Un leone senza ruggito
Un leone in gabbia. Antonio Conte costretto in tribuna, rinchiuso in pochi metri quadrati sopra la stampa, ha vissuto una delle sue serate più frustranti da quando siede sulla panchina del Napoli. Senza poter urlare, scuotere, trascinare. E il Napoli, quasi per osmosi, ha perso proprio quella ferocia che spesso lo distingue. Il risultato è uno 0-0 contro il Parma che lascia scorie pesanti, più mentali che aritmetiche.
Il Maradona resta un fortino — venti gare consecutive senza sconfitte — ma le ultime due partite casalinghe raccontano una storia diversa: dominio territoriale, possesso palla abbondante, ma zero gol. Dopo il 2-2 con il Verona e il pareggio di San Siro contro l’Inter, la frenata interna rischia di diventare un problema strutturale.
Il Napoli comanda, ma non sfonda
Contro il Parma il Napoli ha comandato per 90 minuti, ma senza lucidità. Cristiano Stellini, chiamato a sostituire Conte in panchina, ha provato a correggere l’inerzia senza però trovare l’episodio giusto. Le parole del vice sono oneste ma rivelatrici: la squadra spinge al massimo da mesi, sempre con gli stessi uomini, senza possibilità reale di rifiatare.
Qui sta il primo nodo da sciogliere. Il Napoli produce, ma lo fa in modo prevedibile. Squadre chiuse, baricentro basso e densità centrale stanno diventando un problema ricorrente. E senza la scintilla emotiva del suo allenatore, la squadra sembra perdere mordente proprio nei momenti decisivi.
Stanchezza vera, non un alibi
Parlare di stanchezza non è una scusa, ma un dato. Cinque partite negli ultimi 17 giorni, sette dal 18 dicembre, con viaggi, Supercoppa, big match e infortuni a catena. Il turnover esiste solo sulla carta: Buongiorno, Lang, Olivera e Mazzocchi sono entrati, ma senza cambiare il volto della gara.
Le assenze pesano come macigni: De Bruyne, Anguissa, Lukaku, Meret. E quando anche Neres rientra a mezzo servizio, il margine d’errore si azzera. Stellini è costretto a rischiarlo, poi a toglierlo per un nuovo dolore.
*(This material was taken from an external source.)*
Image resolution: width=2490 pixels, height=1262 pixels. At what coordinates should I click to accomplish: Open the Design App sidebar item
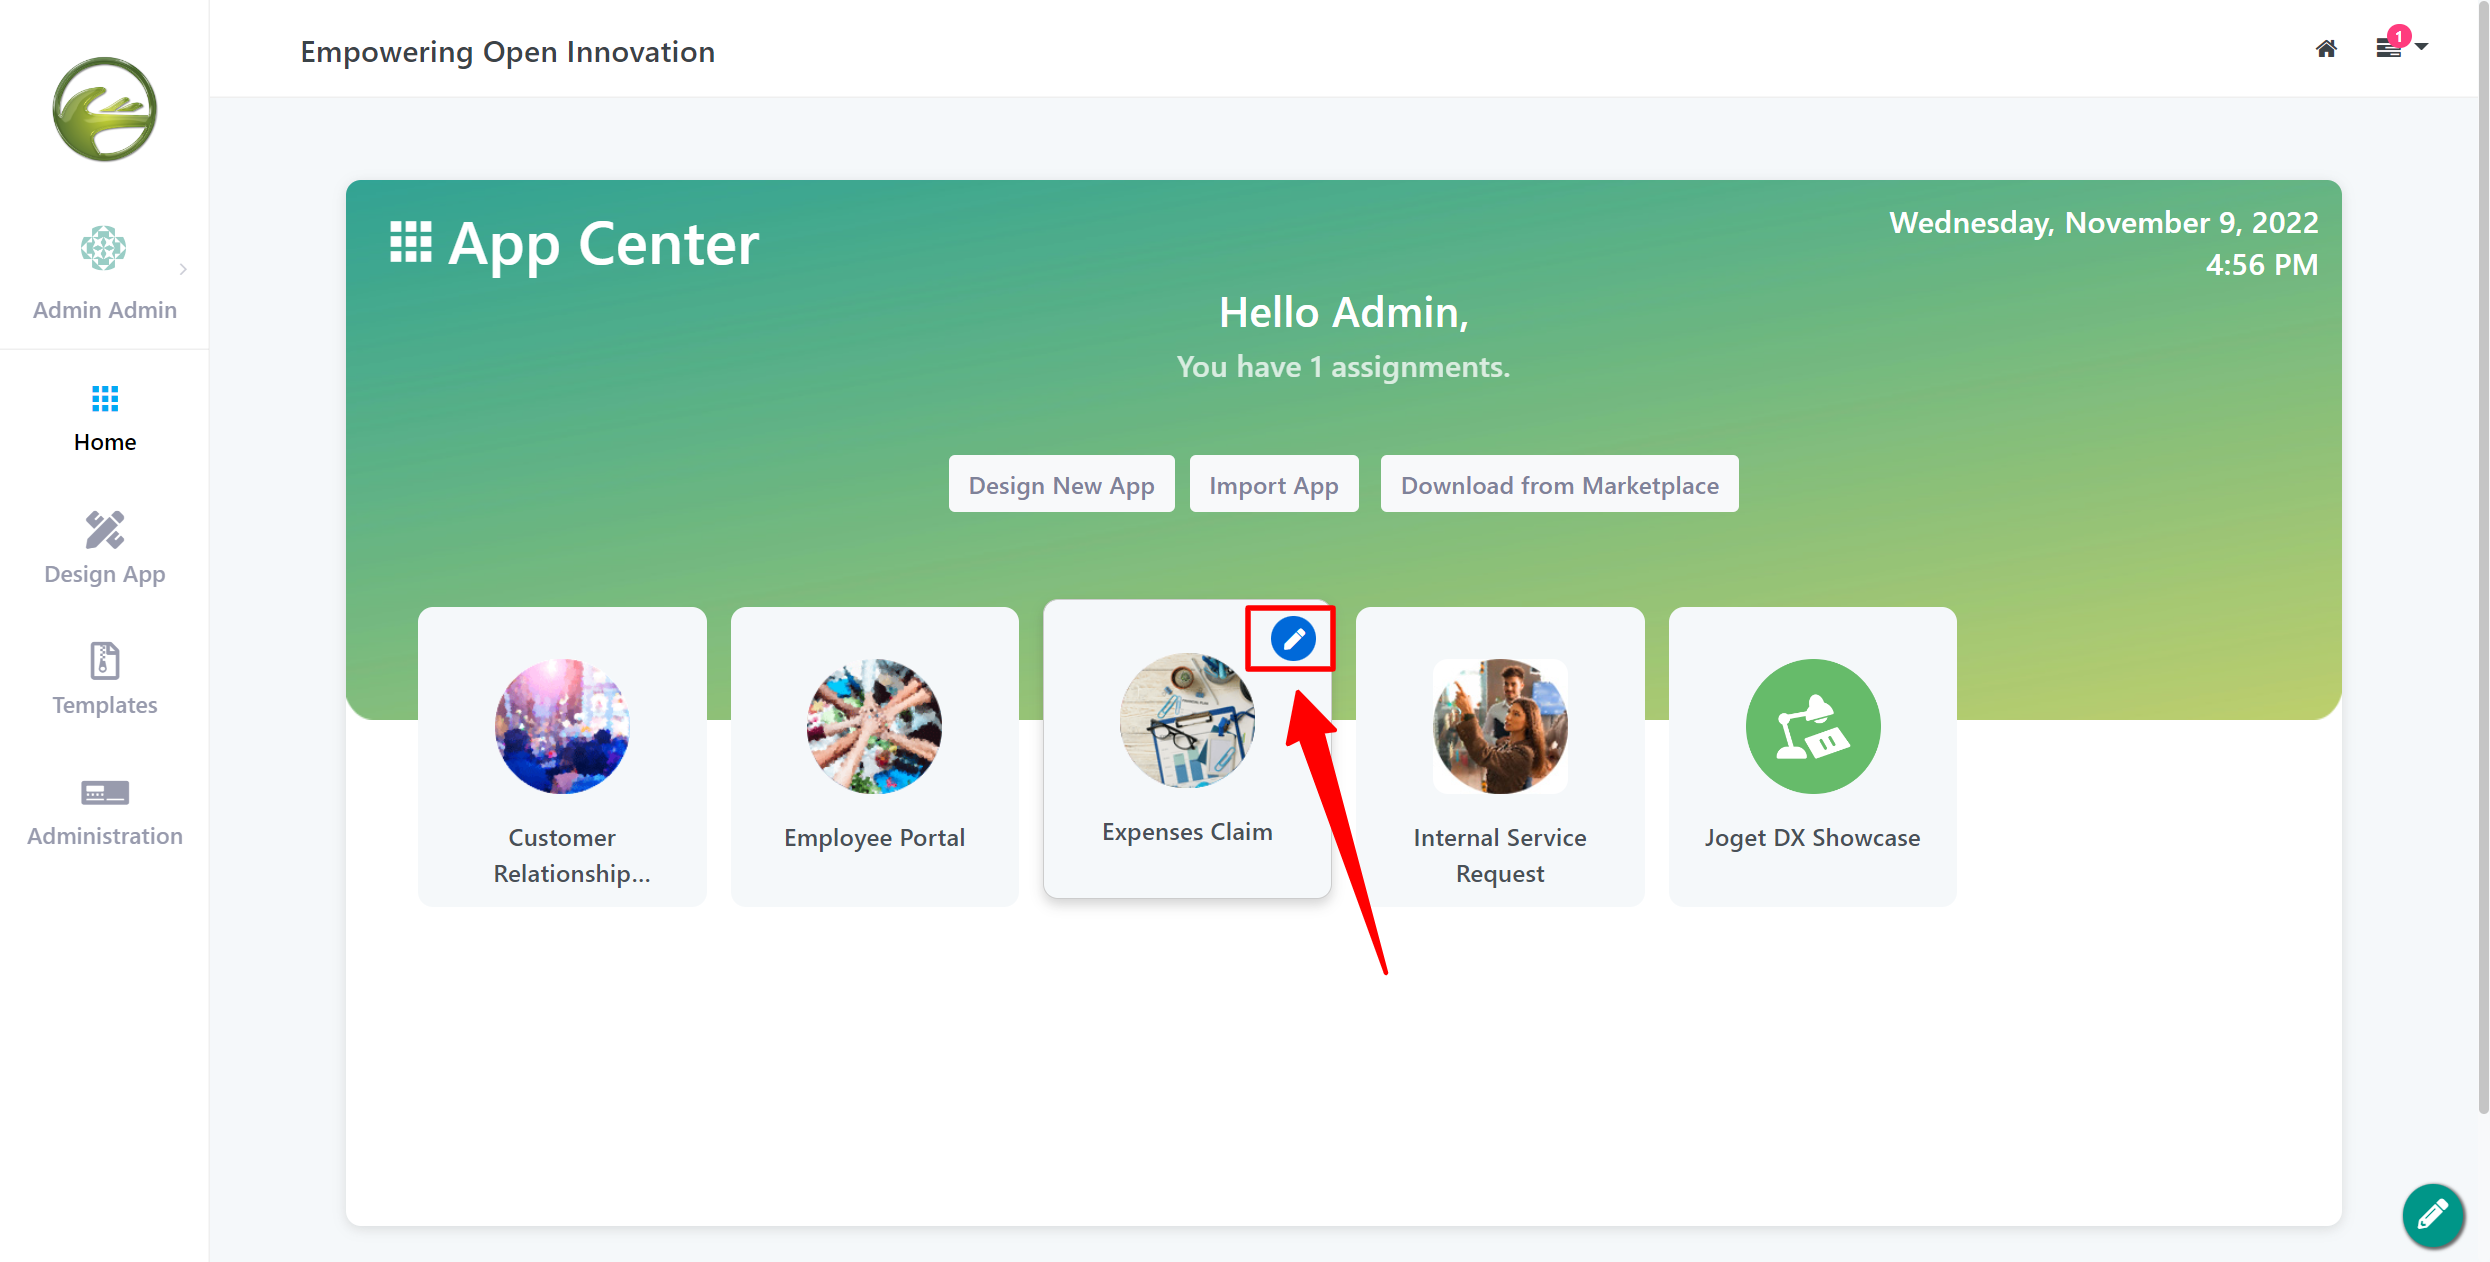coord(105,548)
Nessun cambio tattico, solo necessità.
Neres, Lang e il problema della brillantezza
Il caso Neres è emblematico: non pronto, ma necessario. Un rischio calcolato che però racconta quanto il Napoli sia corto nelle alternative reali. Anche Noa Lang, pur volenteroso, fatica a incidere con continuità. Il talento non manca, ma la brillantezza sì. E quando McTominay, simbolo di questa stagione, appare in riserva, significa che la spia è accesa.
Rrahmani non nasconde l’amarezza: quattro punti persi in una settimana fanno male. E le statistiche — possesso palla e tiri — restano palliativi buoni solo per le analisi post-partita.
Il calendario non aspetta
Non c’è tempo per piangersi addosso. Il calendario è spietato: Sassuolo, poi Copenaghen, Juventus, Chelsea e Fiorentina. Viaggi continui, recuperi lampo, zero margine per sbagliare. Il Napoli è ancora lì, ma ora la corsa scudetto non concede più pause emotive.
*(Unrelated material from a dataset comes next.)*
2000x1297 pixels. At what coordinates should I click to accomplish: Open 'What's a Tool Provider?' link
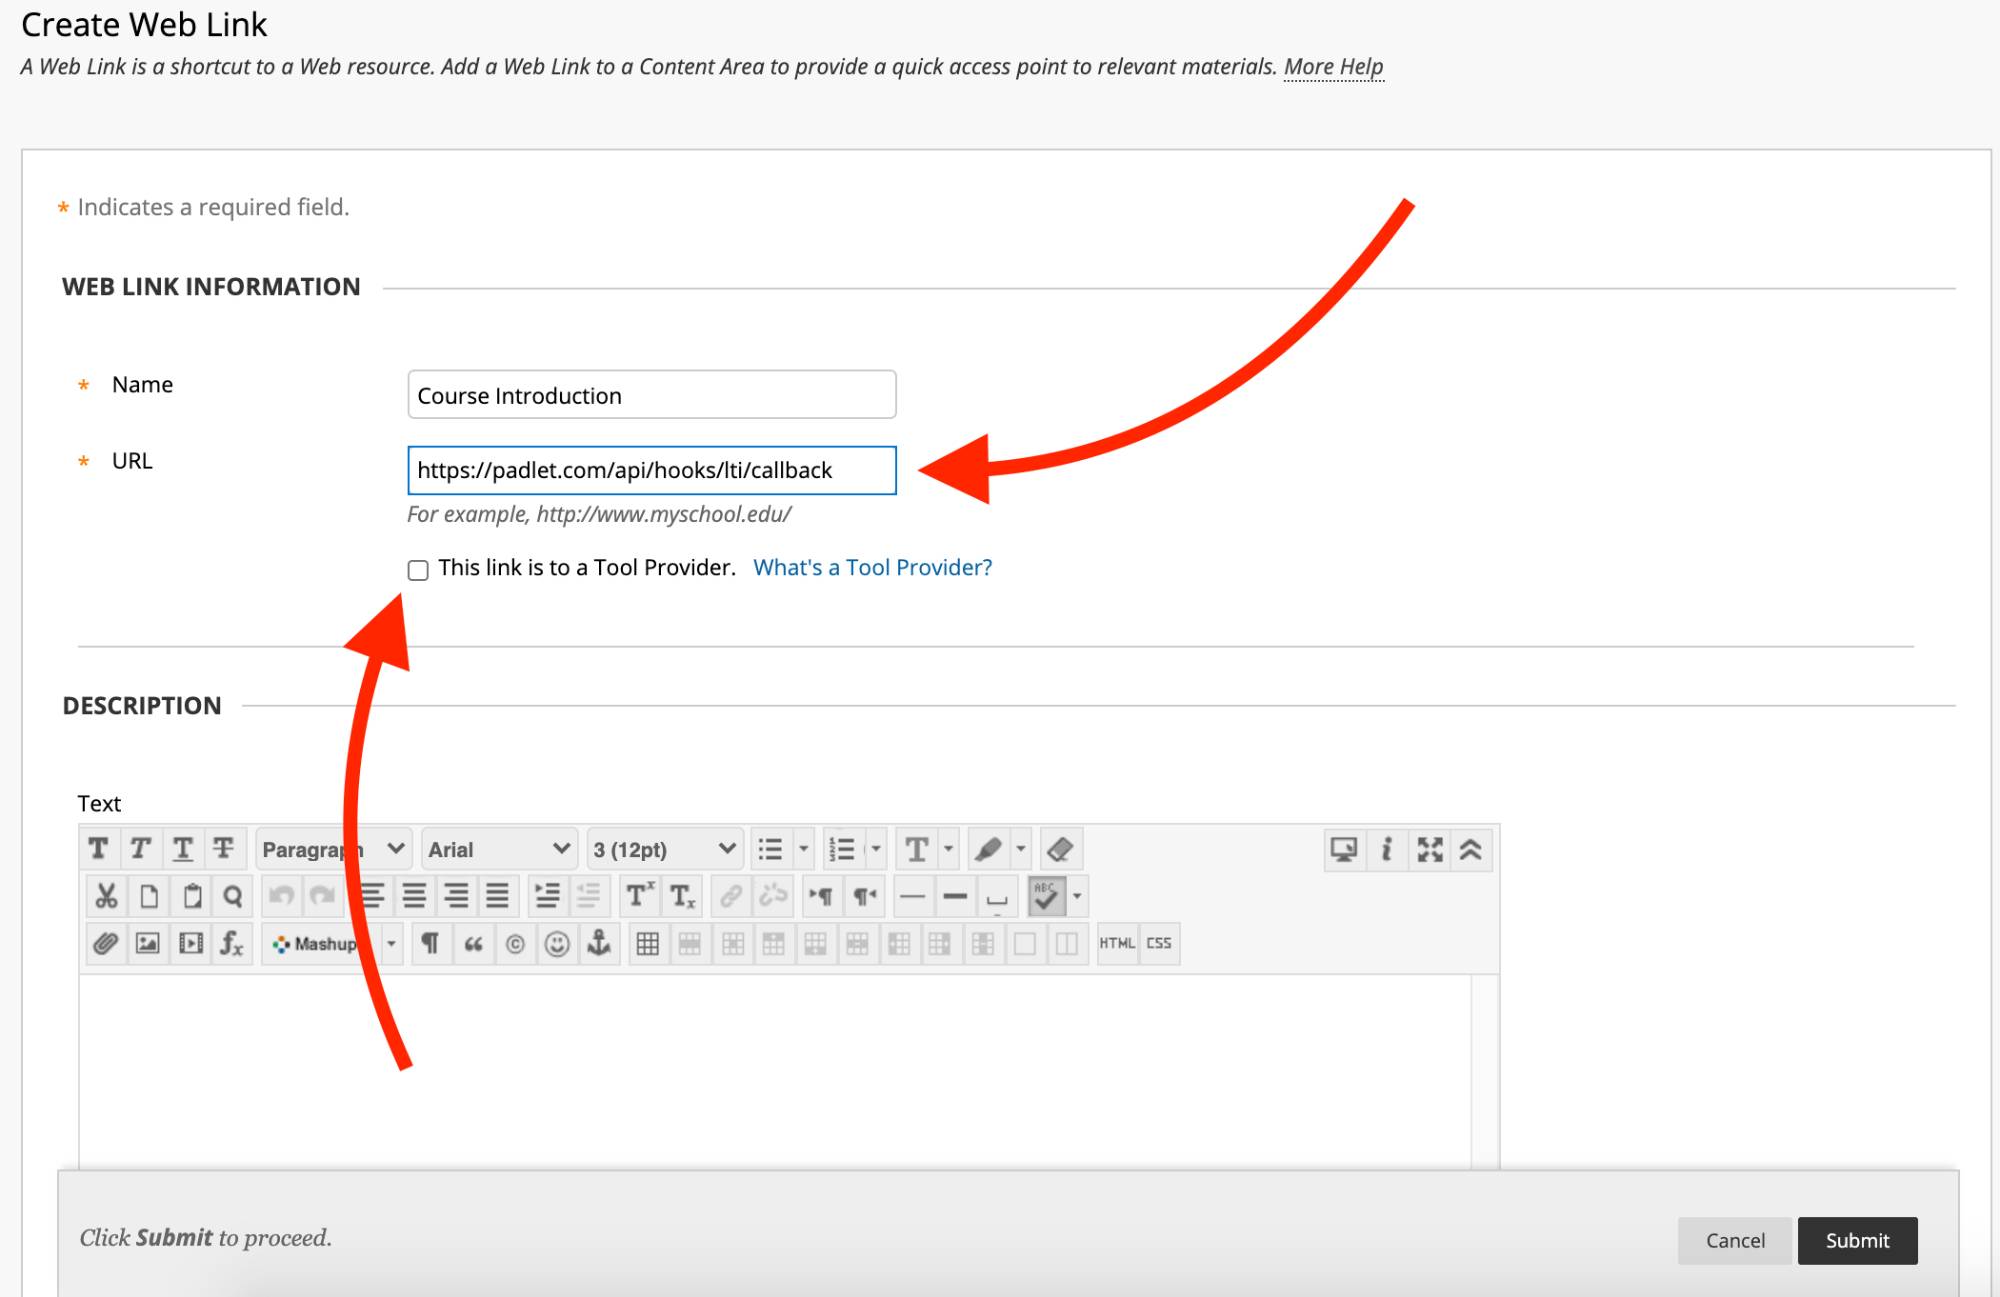[x=872, y=568]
Qui emerge una domanda scomoda: questo Napoli ha abbastanza risorse mentali e fisiche per reggere su tre fronti fino in fondo? Conte lo sa, e forse per questo la sua assenza pesa più di quanto dica una squalifica.
Serve qualcosa in più
Il problema non è il pareggio in sé, ma la sensazione di impotenza che lascia. Il Napoli resta competitivo, ma non può permettersi di trasformare il dominio in frustrazione. Servirà freschezza, ma soprattutto soluzioni nuove. Perché continuare a fare le stesse cose sperando in un risultato diverso, nel calcio come nella vita, raramente funziona.